1997年にもあった。「氏暗殺事件」である。李氏は、北朝鮮にいたときの本名を李一男(リ・イルナム)といった。平壌では、正日氏夫妻や2人の息子・正男(ジョンナム)氏と生活をともにし、金王朝の深奥の秘密に通じていた。

同氏はモスクワ留学1期生に選抜され、1978年にモスクワ外国語大学文学部に入学する。フランス語研修のためにスイスのジュネーブに渡るが、1982年、現地の韓国公館を通じて韓国に亡命した。

その後、1987年12月にロシア語放送のプロデューサーとしてKBSに入社。ソウル五輪では通訳兼記者として活動した。

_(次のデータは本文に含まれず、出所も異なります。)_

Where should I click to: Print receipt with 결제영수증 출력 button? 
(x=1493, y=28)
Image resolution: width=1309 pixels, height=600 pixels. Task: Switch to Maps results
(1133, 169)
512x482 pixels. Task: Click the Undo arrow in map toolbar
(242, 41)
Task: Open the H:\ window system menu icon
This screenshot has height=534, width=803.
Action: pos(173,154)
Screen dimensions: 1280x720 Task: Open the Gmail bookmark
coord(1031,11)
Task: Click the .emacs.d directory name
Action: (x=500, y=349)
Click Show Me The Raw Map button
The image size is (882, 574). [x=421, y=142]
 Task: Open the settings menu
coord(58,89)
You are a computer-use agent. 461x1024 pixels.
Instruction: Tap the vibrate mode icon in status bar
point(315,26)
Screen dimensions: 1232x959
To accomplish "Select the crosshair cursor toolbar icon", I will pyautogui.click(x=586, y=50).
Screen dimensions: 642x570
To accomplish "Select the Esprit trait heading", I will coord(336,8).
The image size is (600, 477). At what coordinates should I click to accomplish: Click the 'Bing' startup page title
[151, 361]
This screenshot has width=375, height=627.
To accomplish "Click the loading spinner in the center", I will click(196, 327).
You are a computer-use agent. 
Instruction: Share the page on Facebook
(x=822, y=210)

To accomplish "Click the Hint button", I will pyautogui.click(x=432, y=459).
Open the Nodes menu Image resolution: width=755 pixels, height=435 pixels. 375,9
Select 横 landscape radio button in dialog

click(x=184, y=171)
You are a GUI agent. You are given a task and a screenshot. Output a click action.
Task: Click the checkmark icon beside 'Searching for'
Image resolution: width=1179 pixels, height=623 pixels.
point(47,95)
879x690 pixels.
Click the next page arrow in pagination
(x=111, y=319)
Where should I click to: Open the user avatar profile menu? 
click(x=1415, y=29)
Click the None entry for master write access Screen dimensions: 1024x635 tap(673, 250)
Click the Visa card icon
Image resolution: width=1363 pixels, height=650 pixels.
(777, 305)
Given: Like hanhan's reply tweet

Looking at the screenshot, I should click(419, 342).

この頃、韓国人女性と結婚して家庭を築き、1990年にKBSを退社し事業家に転身。だが、苦労を知らずに育った上、韓国のビジネス事情に疎いこともあって、商売はまったく上手くいかなかった。

李氏は1996年、金正日氏とロイヤルファミリーの私生活を赤裸々に綴った手記『大同江ロイヤルファミリー・ソウル潜行14年』を出版。それ以降も各種メディアを通じ、「喜び組」や「秘密パーティー」など、体制の恥部とも言える秘話を暴露していく。

正恩氏の私生活も

これに、正日氏は激怒したという。

李氏は1997年2月15日、京畿道城南市盆唐区ソヒョン洞のアパート14階のエレベータ前で、2人組の男に銃撃された。ただちに病院へ搬送されたが、10日後に死亡する。

本人は襲撃を受けた直後、意識を失うまで『スパイ』にやられたと話していたという。現場には北朝鮮の工作員が用いる拳銃の薬きょうが残されていた。